I don’t want to embarrass anyone by naming names (see, I can be nice) – but I’m sure I’m not the only one who has noticed that a number of our bible blogging brethren manage only to mention their own on and offline publications.
Let me give an example: Dr. So and So of Some Northern-Climed Country publishes an article in the Journal of Whoopdie Doo. Within 5 minutes not only has he mentioned it, but he’s written as many blogging buddies as he can manage telling them about it and asking them to mention it as well.
Yet if someone outside his own skin publishes something on or offline, it’s never mentioned nor even breathed in polite company (unless it’s a like minded soul).

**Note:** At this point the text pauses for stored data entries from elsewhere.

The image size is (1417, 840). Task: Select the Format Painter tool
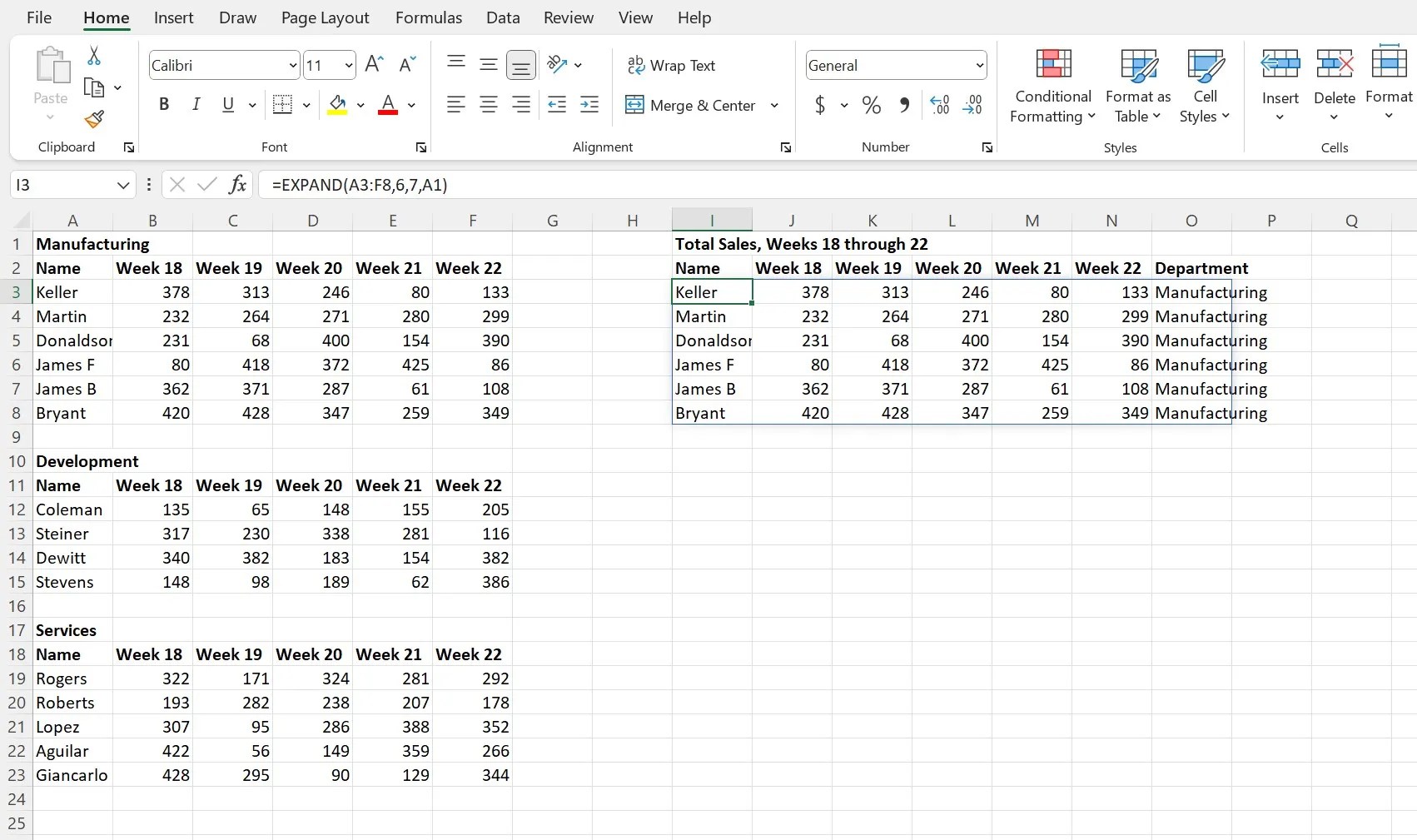click(92, 120)
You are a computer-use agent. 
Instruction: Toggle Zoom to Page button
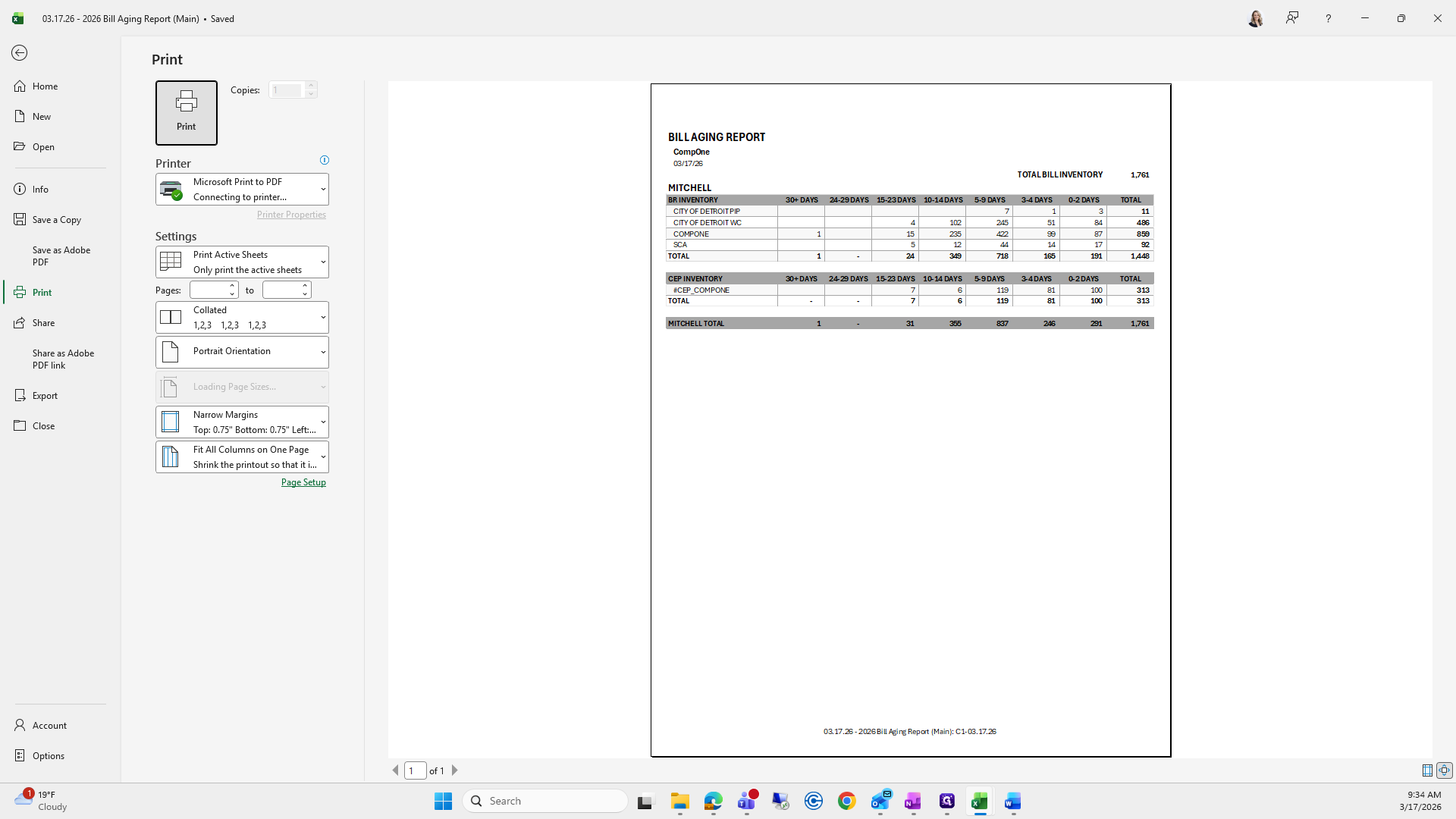coord(1445,770)
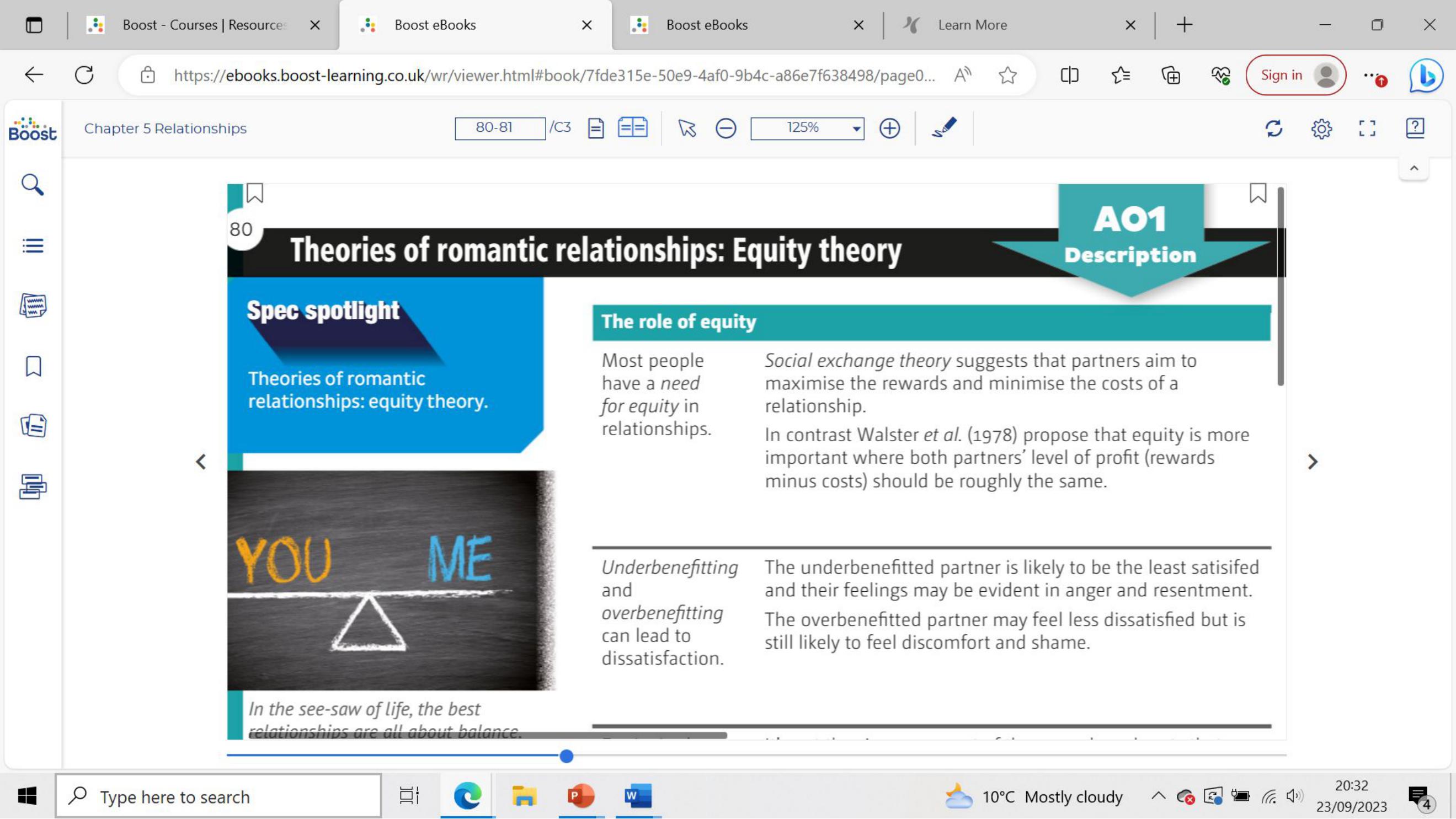The width and height of the screenshot is (1456, 819).
Task: Collapse the toolbar with the up chevron
Action: (x=1414, y=168)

Is it pure ego? Pride? Narcissism? Perhaps. Or perhaps its a combination of all those things. But what I find so fascinating is the ego-centrism of it all. Especially in light of the fact that when biblioblogging began, bloggers saw themselves as members of a community and ‘when one rejoiced, they all rejoiced’ and ‘when one wept, they all wept’. That sense of community has – for the most part – evaporated.
Certainly there are still bibliobloggers who interact with other bibliobloggers. And when one achieves, all achieve. But the majority are so ensconced in self-promotion that if anyone else accomplishes anything at all, nary a word of it is breathed for fear the spotlight might be found shining its light elsewhere.

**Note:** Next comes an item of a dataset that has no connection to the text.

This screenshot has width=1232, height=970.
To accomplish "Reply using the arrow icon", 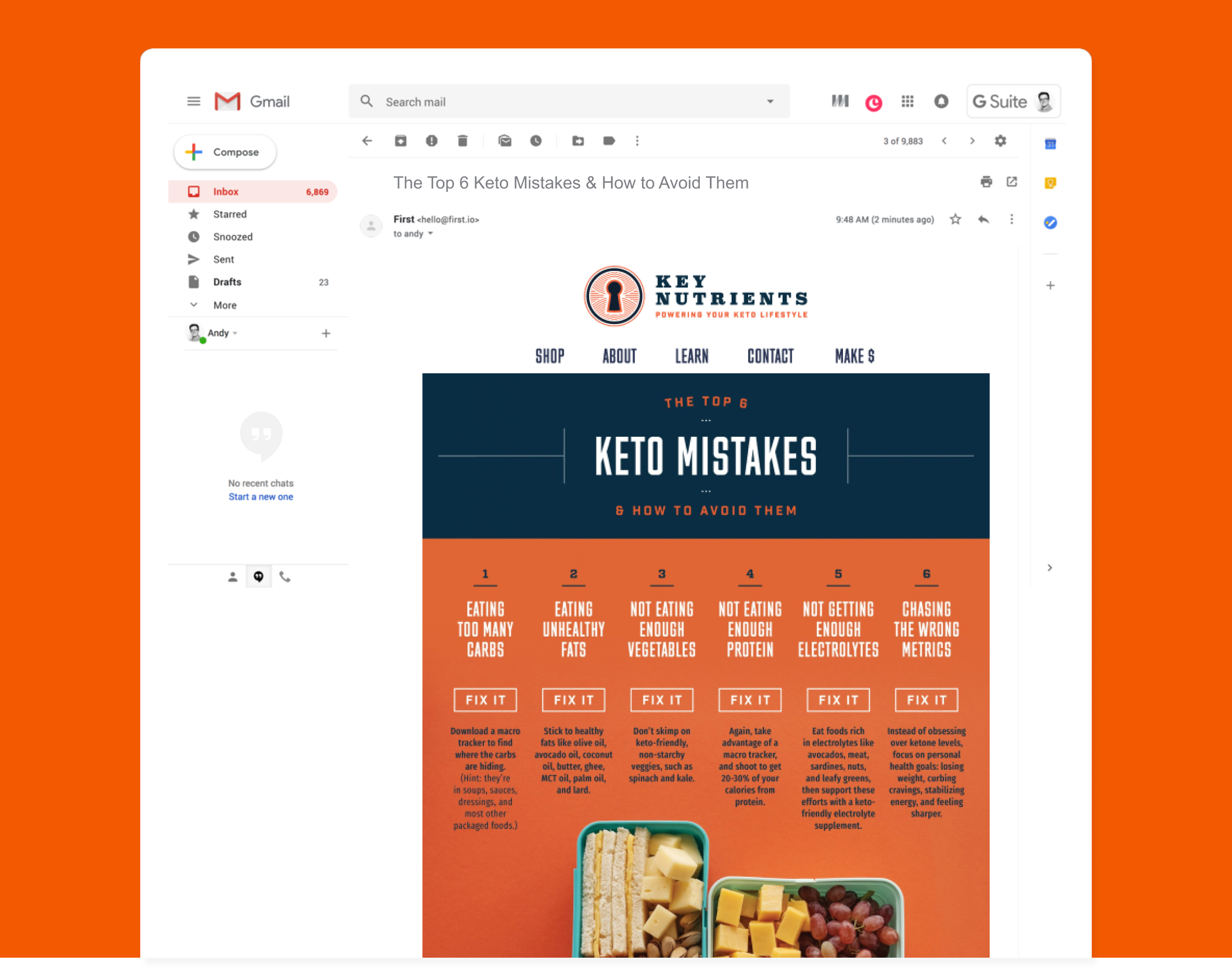I will point(984,219).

Frankly, I’m glad when Professor McChewy publishes something. I’m glad to know it and glad (sometimes) to read it. But when Prof. McChewy only mentions himself and ignores anyone and everyone else who publishes something I find myself more than a little put off by him, and it.
In other words, blogging, when disconnected from community, is nothing more than self-aggrandizement. It becomes nothing more than another tool for blowing one’s own horn. If that toot is a sarcastic self-denigrating blast that’s one thing. But if it’s just a ‘look at me (and for God’s sake don’t look at anyone else)’ exercise in self-absorption, it’s quite pointless. In a word, it’s arrogance. And arrogance is usually just a mask for ignorance.